ISCG (iShares Morningstar Small-Cap Growth) charges a 0.06% expense ratio versus RZG’s 0.35% (about $6 vs ~$35 annually on a $10,000 investment), with a slightly higher dividend yield (0.57% vs 0.42%). Over the past year, RZG delivered 38.84% total return vs ISCG’s 27.53%, though ISCG is more diversified (933 holdings vs 125). RZG’s outperformance is attributed to its more concentrated focus on sales/earnings/price momentum, while ISCG trades some upside for broader small-cap growth exposure.

Analysis

This is mainly a factor-implementation trade, not a fresh fundamental catalyst. The concentrated product is effectively a levered bet on a handful of momentum-rich small caps, so it should outperform only while earnings revisions and risk appetite stay synchronized; that creates upside torque, but also makes the vehicle vulnerable to one or two misses. The broader, cheaper vehicle should be the better long-horizon wrapper for allocators because the fee gap compounds and the diversification reduces the odds that a single drawdown derails the sleeve.

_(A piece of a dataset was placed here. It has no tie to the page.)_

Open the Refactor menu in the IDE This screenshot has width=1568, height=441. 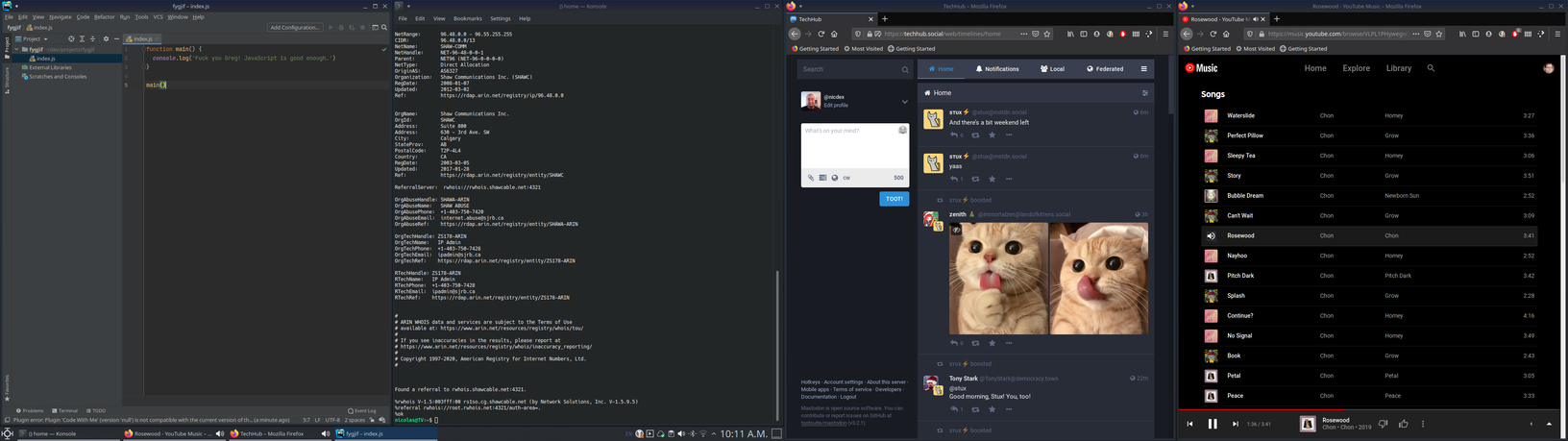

The immediate battleground is flow, not valuation. If small-cap growth stays in favor, liquidity will first chase the names with existing momentum and better index visibility, which benefits the concentrated basket’s top holdings and can spill into the underlying equities. But that same concentration makes the trade fragile: any reversal in rates, a broadening out of market leadership, or a couple of earnings downgrades can cause relative underperformance fast, while the lower-beta, more diversified structure should hold up better in a choppier tape.

The contrarian point is that recent outperformance may be a backward-looking momentum premium rather than a durable edge after fees. Consensus is treating the concentrated product as a superior expression of the theme, but for most mandates the better risk-adjusted solution is probably the cheaper diversified sleeve, with the concentrated one reserved for tactical exposure only. The thesis breaks if small-cap growth continues to see positive estimate revisions and the market rewards concentration through the next earnings cycle; it improves for the diversified sleeve if breadth widens or real rates back up.